Millennial behavior is the new normal.
Millennial behavior and devices caused a certain amount of boomer-generation and Gen-X headscratching. Among them: mobile / social / IM / texts not calls, lots of neat apps, preference for constant or at least quick feedback, the ability to hop jobs like a superhero in Gotham, a preference for meaning (egads) and transparency. But all of these should be woven into the workplace fabric by now. Even job hopping, which actually makes a great deal of ROI sense, enabling talent and projects to strategically align — and be optimally productive.
Millennials are becoming the older generation.
Generation Y is now having brainstorm sessions on how to capture the hearts and minds of Generation Z. We’re starting to see some interesting takes on how to handle it. (Perhaps we should have started earlier in the alphabet.) Among the challenges: making sure we’re starting in the classroom to nurture that future talent, not alienate it. Vis a vis diversity and STEM, that’s not really going to help.
The workplace will now be digital.
I’m riffing on the future as now here: it is digital. There’s a new study by PeopleFluent that I’m really looking forward to about the Digital Generation in the Workplace. I’m already thinking of it more as being about, in essence, the Digital Workplace. Here’s why: digital generations, starting with millennials, actually comprise far more than half of the workplace: cogito digital, ergo sum. By 2025, they will comprise some 76% of the workforce. As we transform our functions and strategies across the full range of the HR spectrum transform to digital, what we’re actually facing the potential of a skills and culture gap that looks backwards. The challenge: as we innovate that shift, make sure it’s up to speed with the über-facile skills and culture of those it’s meant to address. (We’re not really talking about a car service, but we are.) In other words, innovate faster, or our fancy new recruiting and training apps will be left behind by other, faster, better means.
There are other gaps to mind.
A key facet of millennial thinking that helped improve workplace culture is transparency. Among its impacts in the workplace, it has led to a better connection between company mission and employer brand. The 24/7, always on, ever-linked nature of millennial and post-millennial generations has also pushed that envelope. We have been forced to galvanize a clearer sense of message and intention and then to make sure it carries across multiple platforms. That in itself ought to be transforming the workplace; function dictating form, and not the other way around.
Get over it.
How do we best recruit, engage, and motivate millennials?
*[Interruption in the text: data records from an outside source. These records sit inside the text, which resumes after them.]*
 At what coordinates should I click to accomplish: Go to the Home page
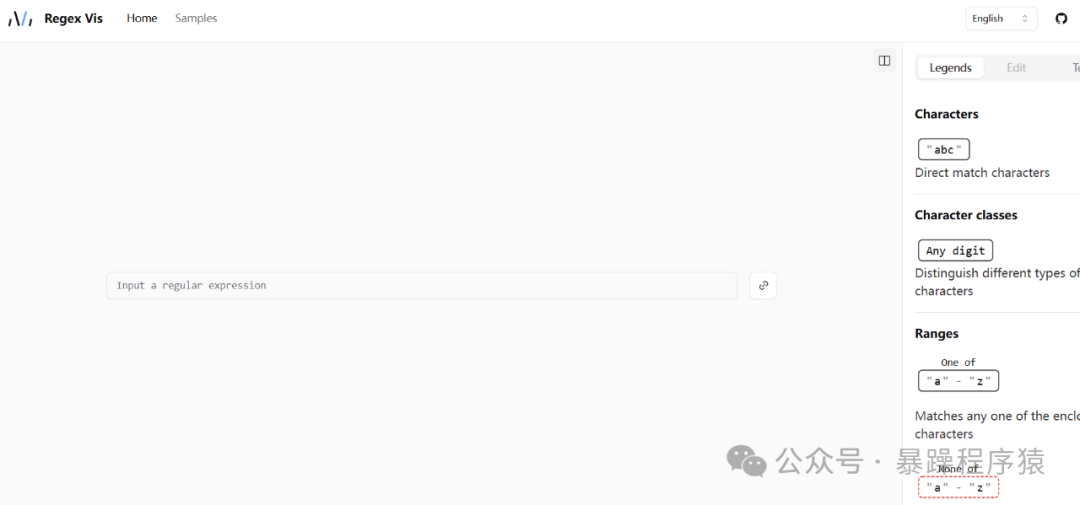click(x=142, y=18)
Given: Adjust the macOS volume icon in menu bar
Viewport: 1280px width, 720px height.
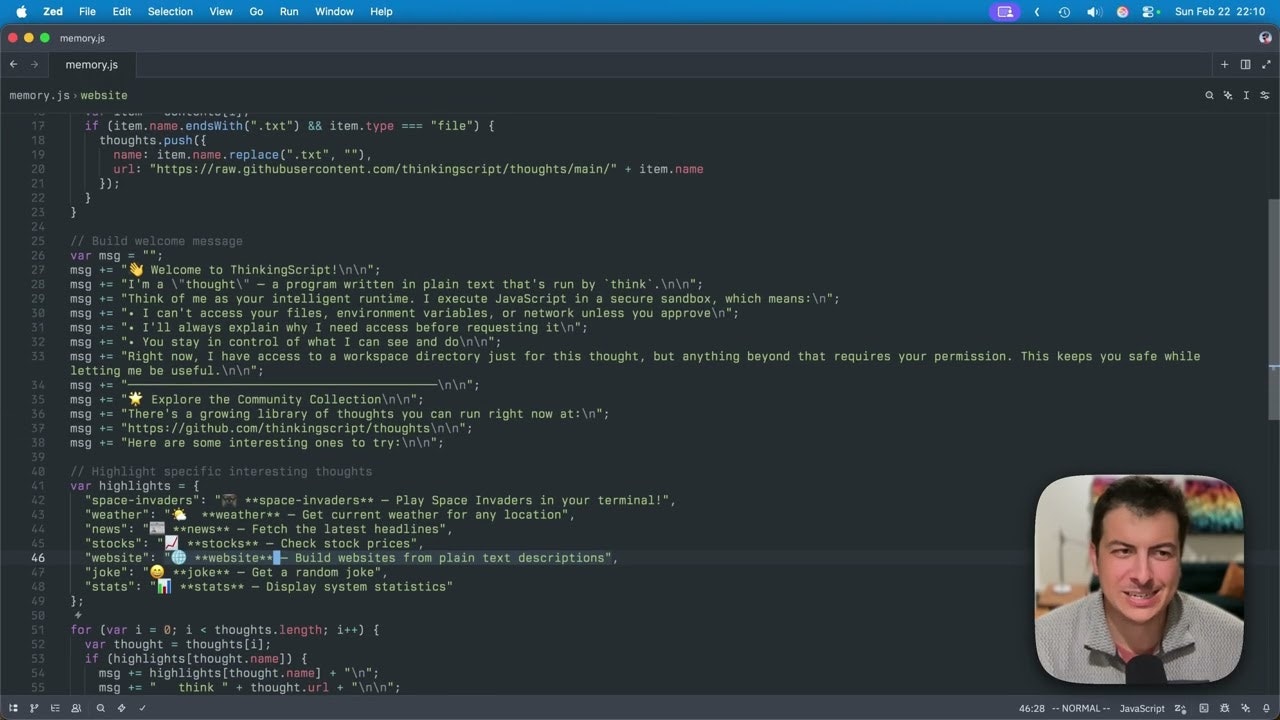Looking at the screenshot, I should pos(1094,11).
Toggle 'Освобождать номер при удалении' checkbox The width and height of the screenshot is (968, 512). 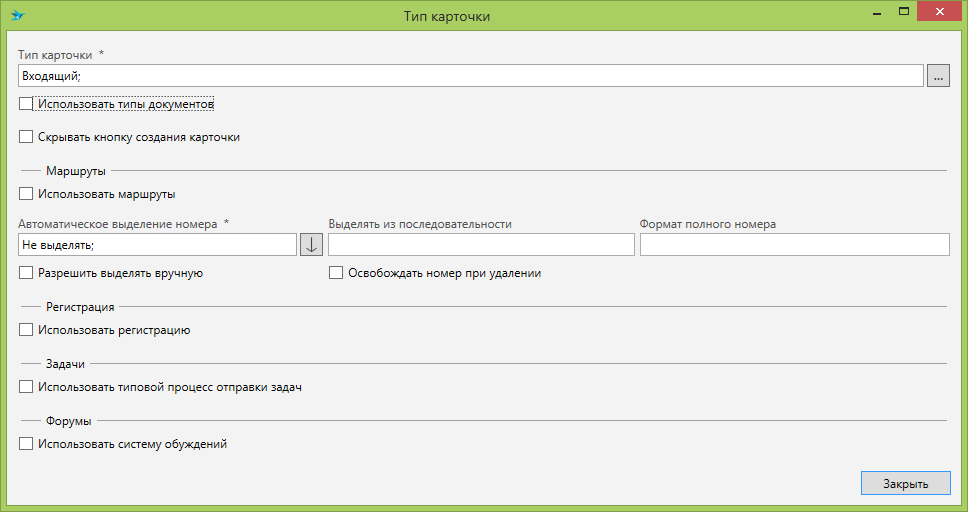(x=336, y=273)
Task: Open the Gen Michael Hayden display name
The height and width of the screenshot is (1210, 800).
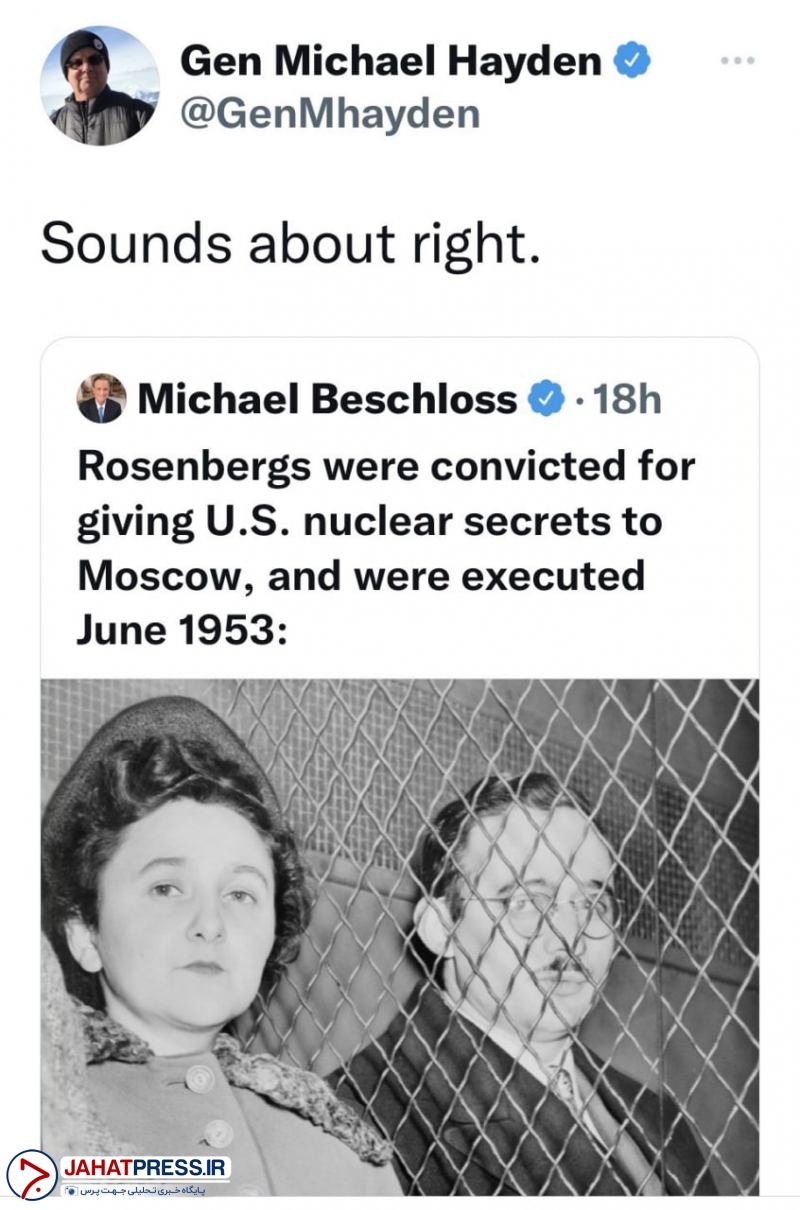Action: 391,62

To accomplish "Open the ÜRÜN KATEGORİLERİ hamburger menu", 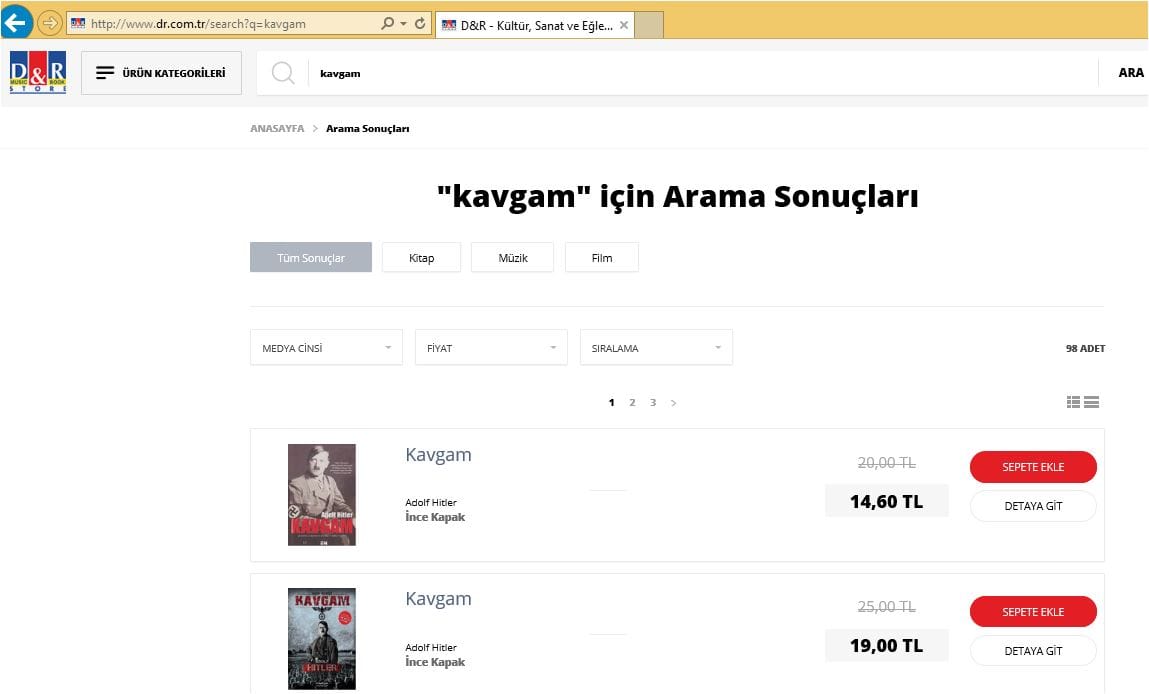I will click(x=161, y=73).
By insisting on excellence, and appropriateness, and functionality. There’s not much new about this, except in the most simple imperatives: we must be digital, social / mobile; agile; inclusive; and stop wasting time asking ourselves the if questions. Or the gap will be one mired in perception, not reality. Perhaps there’s a connect that happens when a generation is online all the time: they are acutely aware of their own place in the world, in the digiverse, of their own personal brand, in essence, because they are always expressing it. We need to simply accept that. Right now, we are all millennials.
A version of this was first posted on Forbes.